Katanga, through its 75% owned subsidiary Kamoto Copper Company SA (“KCC”), is engaged in copper and cobalt mining and
related activities in the Democratic Republic of Congo (“DRC”). KCC is engaged in the exploration, mining, refurbishment, rehabilitation, development and operation of the Kamoto / Mashamba East mining complex (including “KTO Underground Mine” or
“KTO”, “KTE Underground Mine” and “Etang South Underground Mine”), the Kamoto Oliveira Virgule copper and cobalt mine
(“KOV Open Pit” or “KOV”), the T17 Mine consisting of “T17 Open Pit” and “T17 Underground Mine”, various oxide open pit resources, the Kamoto Concentrator (“KTC”) and the Luilu Metallurgical Plant (“Luilu”), (collectively, the “Project”), in the DRC.
Finished copper metal and concentrate tonnes 40,096 37,133 41,026 77,229 72,600
Finished cobalt tonnes 943 852 523 1,795 1,001
* Refer to item 20 Non-IFRS financial measures.

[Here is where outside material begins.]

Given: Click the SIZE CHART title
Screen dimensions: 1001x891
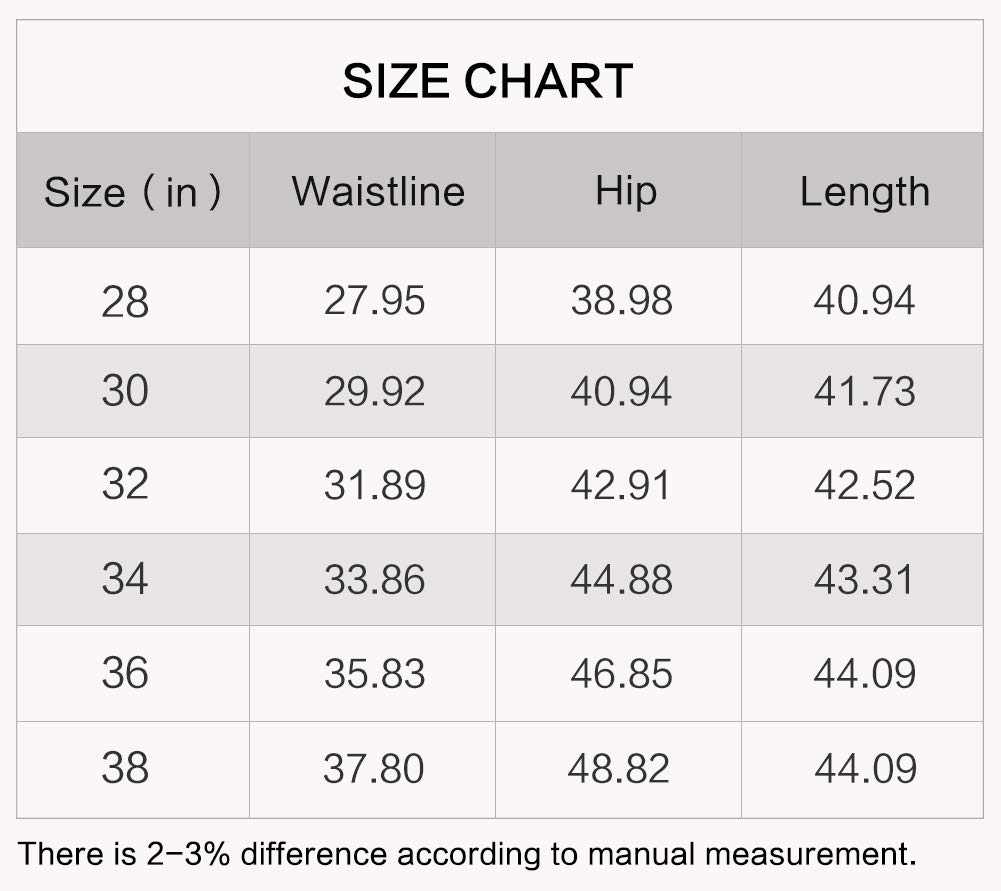Looking at the screenshot, I should click(488, 81).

Review of 2015 Second Quarter Results
Financial
Profitability during Q2 2015, when compared to Q1 2015 and Q2 2014, was affected by:
o Movements in the copper and cobalt market price, resulting in a positive sales price variance
of $5.0 million when compared to Q1 2015 and a negative sales price variance of $53.7
million when compared to Q2 2014;
o A $35.3 million write-down of inventory to net realizable value driven by the copper price
decline ($10.3 million higher than Q1 2015 and $34.5 million higher than Q2 2014);
o Costs being higher due to increased processing costs at KTC and Luilu which was driven by
higher consumption of reagents and increased depreciation as a result of the enlarged asset
base;
o The cessation of borrowing cost capitalisation during Q1 2015 due to the completion of the
Phase 5 Expansion Project, resulting in Amended Loan Facility interest expense of $74.6
million for Q2 2015 (Q1 2015 - $24.4 million; Q2 2015 – nil); and
o Income tax recoveries of $53.9 million in Q2 2015 (Q1 2015 - $57.4 million; Q2 2014 - $47.6
million) due to deferred tax recognized on tax losses carried forward in the DRC.

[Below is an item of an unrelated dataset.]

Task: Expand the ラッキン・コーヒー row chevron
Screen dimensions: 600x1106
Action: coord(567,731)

Cash flows from operating activities decreased in Q2 2015, when compared to Q2 2014, due to the
decline in profitability, partly offset by decreased working capital requirements, notably prepayments
for mining fleet and capital expenditure. Cash outflows from operating activities improved in Q2
2015, when compared to Q1 2015, due to decreased working capital requirements, notably
prepayments for mining fleet, capital expenditure and royalties. These cash outflows were funded by
customer prepayments from Glencore.
MANAGEMENT’S DISCUSSION AND ANALYSIS OF FINANCIAL CONDITION AND RESULTS OF OPERATIONS
2
Mining
During Q2 2015 the Company increased ore production by 9%, when compared to Q2 2014; this is
principally due to a record level of ore production at KOV Open Pit (an increase of 11% on Q2 2014)

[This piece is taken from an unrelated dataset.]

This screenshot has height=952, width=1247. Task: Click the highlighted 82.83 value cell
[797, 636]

where new mining fleet was commissioned in the intervening year. KTO also contributed with a
record level of ore production (a 4% increase compared to Q2 2014) due to higher stope availability
resulting from increased backfilling and development. Waste tonnes mined were 6% higher than Q2
2014.
Q2 2015 total ore tonnes mined were 19% higher than Q1 2015. Q1 2015 had lower volumes due to
dewatering issues at KOV during the DRC rainy season. Higher average copper mined grade was
achieved in Q2 as higher grade material at the pit bottom became more accessible.
In Q2 2015, the Company commissioned:
o Five new Caterpillar 793D haul trucks operating in KOV to increase ore and waste mining
capacity (increasing the fleet size to 19); and
o One Caterpillar AD45B haul truck operating in KTO to facilitate increased ore and waste
mining capacity (increasing the fleet size to 17).
Processing
Ore milled at KTC during Q2 2015 reached a record level driven by the increased volumes milled at
CM5 (commissioned as part of the Phase 5 Expansion Project). CM5 is currently milling at 99% of
design capacity.
Finished copper metal and concentrate produced decreased by 2% over Q2 2014 driven by the lower
mined grades and lower grade of concentrate feed to Luilu. Finished copper metal and concentrate
produced was an 8% increase over Q1 2015 driven by the increased contained copper in ore mined and
increased volumes of ore milled.
Cobalt metal produced totalled a record 943 tonnes for Q2 2015, an 80% increase from Q2 2014 and
an 11% increase from Q1 2015, due to the increased grades and volume fed together with improved
recoveries thereon.
During Q2, June 2015, the Company commenced with the Whole Ore Leach Project:
o Committed capital expenditure amounts to $10.5 million for site excavation and civil work.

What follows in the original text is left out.